The Creative Process

Individual writers and artists have quite different ways of working. Over time, you tend to find your own creative process that takes you through from the germ of an idea to either a finished work or something you hide from view and hope the dog eats it (and doesn’t get indigestion).

At times, the creative process, as romantic as it sounds, is a slog. Drudge work. It is tempting to think that letting the words flow isn’t work, but often they don’t want to flow, but the writer must get them down anyway. That is why writing is a job. It is also tempting to decide that you will just writer in a stream of either consciousness or what passes for it, and then sift through it to extract the gems that will surely be there later. It is tempting to think that, and I understand that some writers do that, at least some of the time. Not I.

I have trouble turning off the editor part of my brain when I write, and that editor wants to point out when characters speak in a way that isn’t natural, or are not behaving in a way that will make the story come out even remotely the way I planned it. Many of my characters are rogues who wouldn’t follow a plot outline if I wrote them one, or, if they say, would play their parts with wooden sarcasm that would underscore the foolishness of trying to define something as organic and spontaneous as a book. Certainly it can be, and is, done, but not by me. And I mistrust that approach, for it fails to take into account that the characters might be right, and the writer wrong.

My creative process requires that the characters come alive for me. They must talk and dance and fuck in my head before I can capture them on paper. If they don’t take on lives of their own, become human, how can I expect a reader to care about them? In a story, the characters must become people, not stick figures acting out a plot.

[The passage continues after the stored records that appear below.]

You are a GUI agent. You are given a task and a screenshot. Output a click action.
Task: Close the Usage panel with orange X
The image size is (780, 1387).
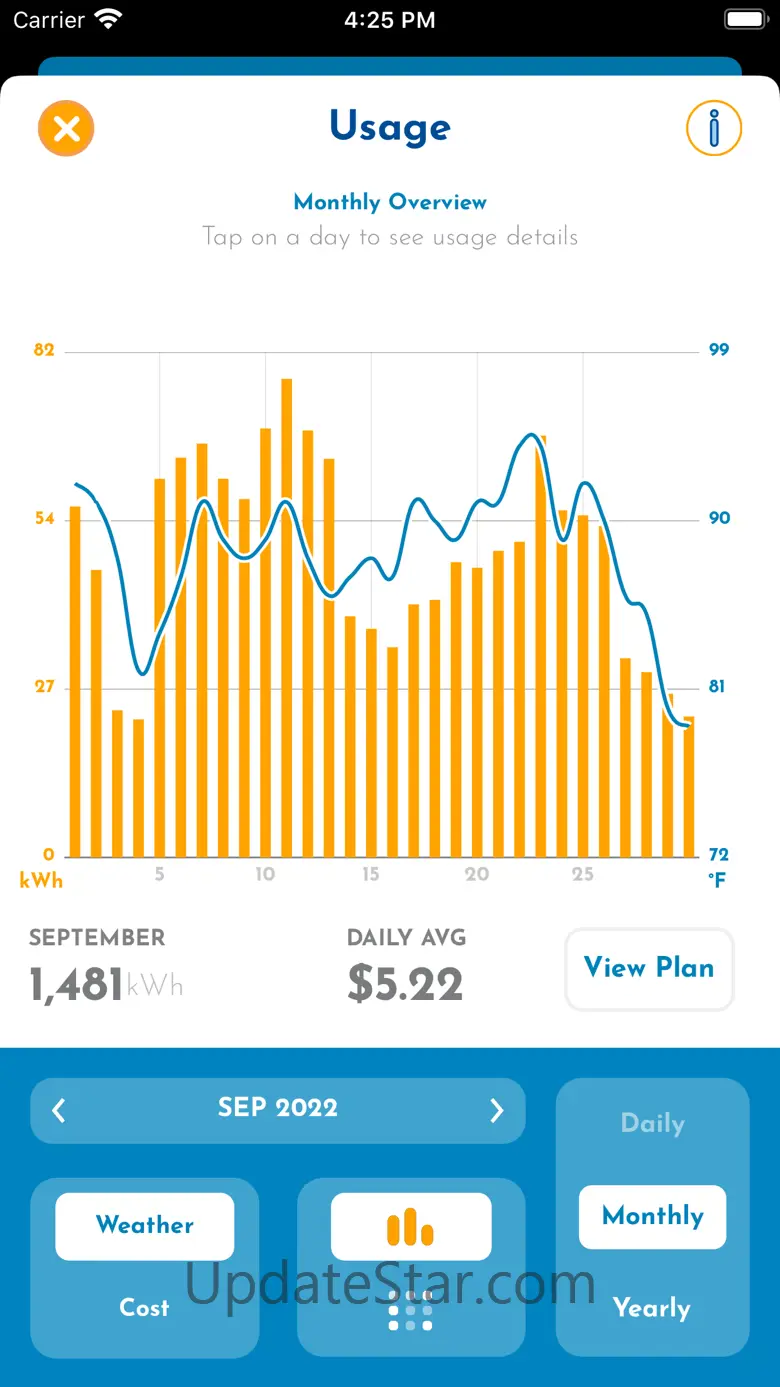point(66,129)
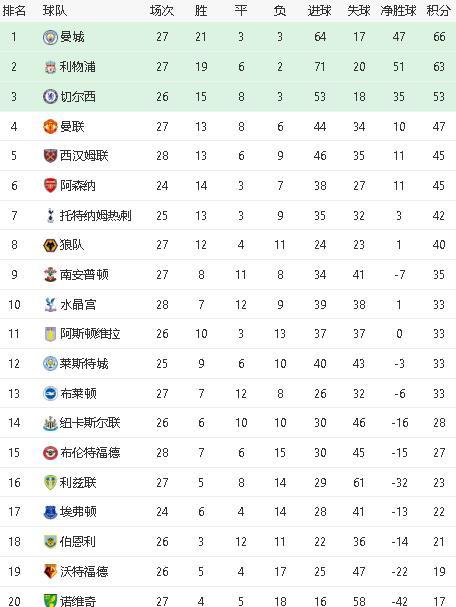Click the Leicester City (莱斯特城) crest
The height and width of the screenshot is (607, 456).
click(x=50, y=364)
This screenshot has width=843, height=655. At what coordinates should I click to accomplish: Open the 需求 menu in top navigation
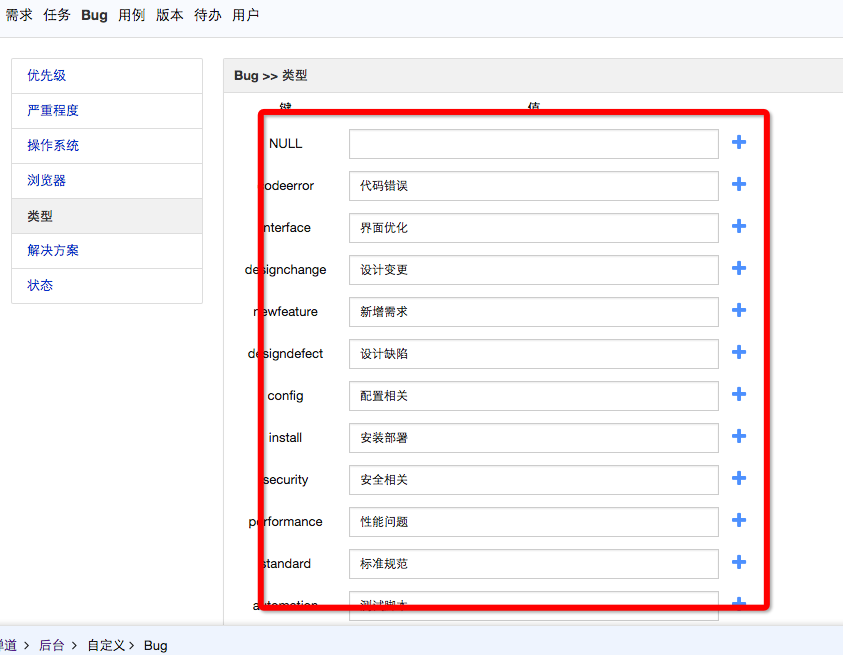click(19, 15)
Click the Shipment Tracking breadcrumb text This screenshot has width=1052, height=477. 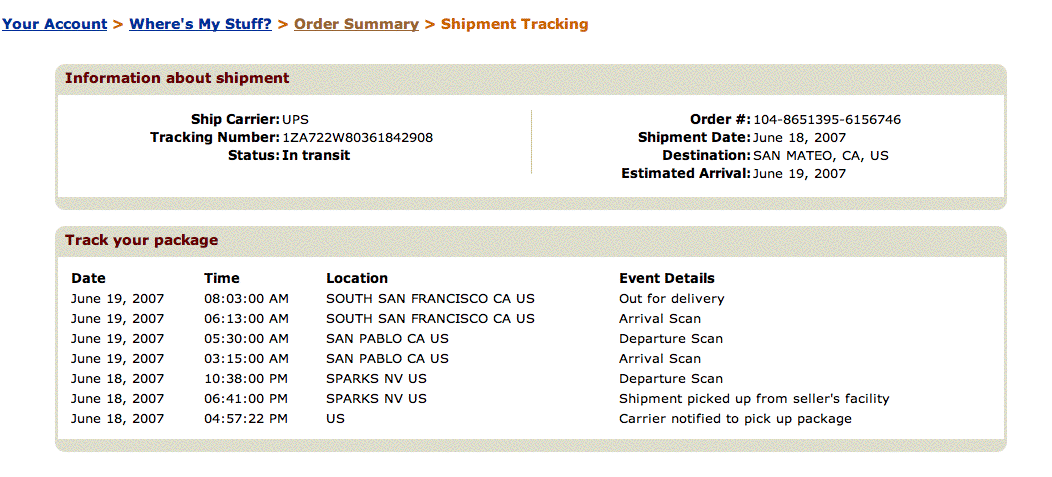(514, 24)
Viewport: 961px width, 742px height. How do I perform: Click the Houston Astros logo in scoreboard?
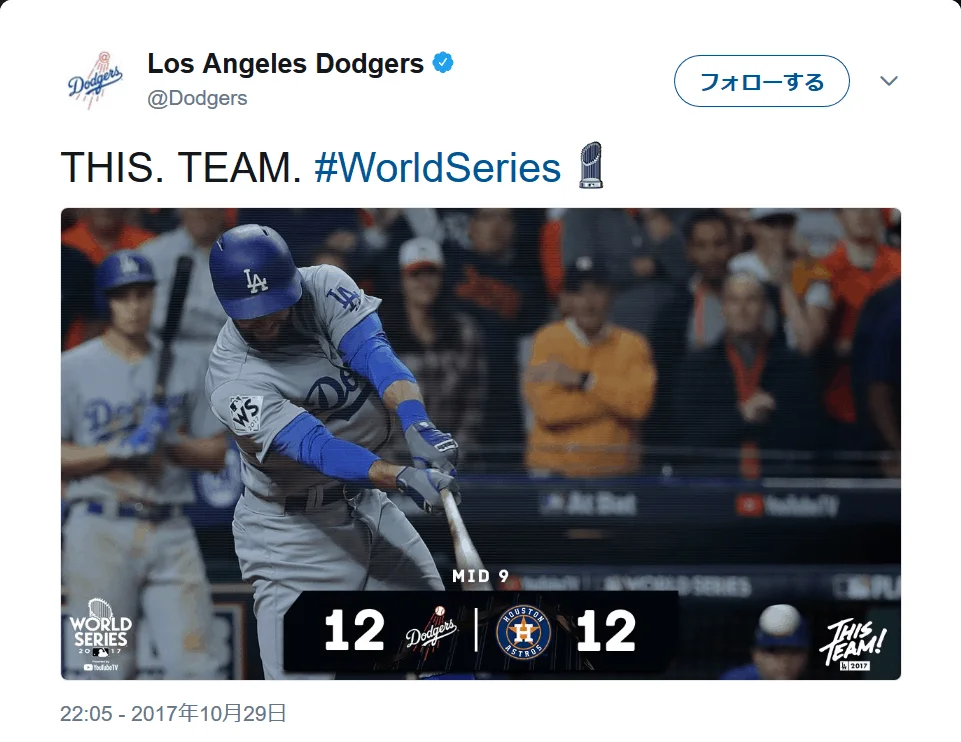pos(523,633)
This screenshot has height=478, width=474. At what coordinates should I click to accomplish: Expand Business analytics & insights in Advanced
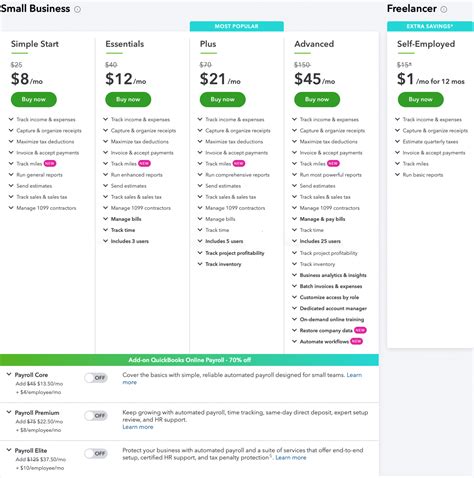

Nowhere is this more striking than in erotica (you had to know that I would relate this to erotica before I finished!). We want, need, desire, real characters who act on human emotions and passions. Anything else is just a sex show. Sex shows are fine. I see nothing wrong with that at all, but they are seldom truly erotic, and involve the mind and body as a unit.


One Comment Add yours

  1. This post reminds me of the axiom that anything worth having is worth the effort. (And that other one about how if it isn’t hard, you’re probably not doing it right.)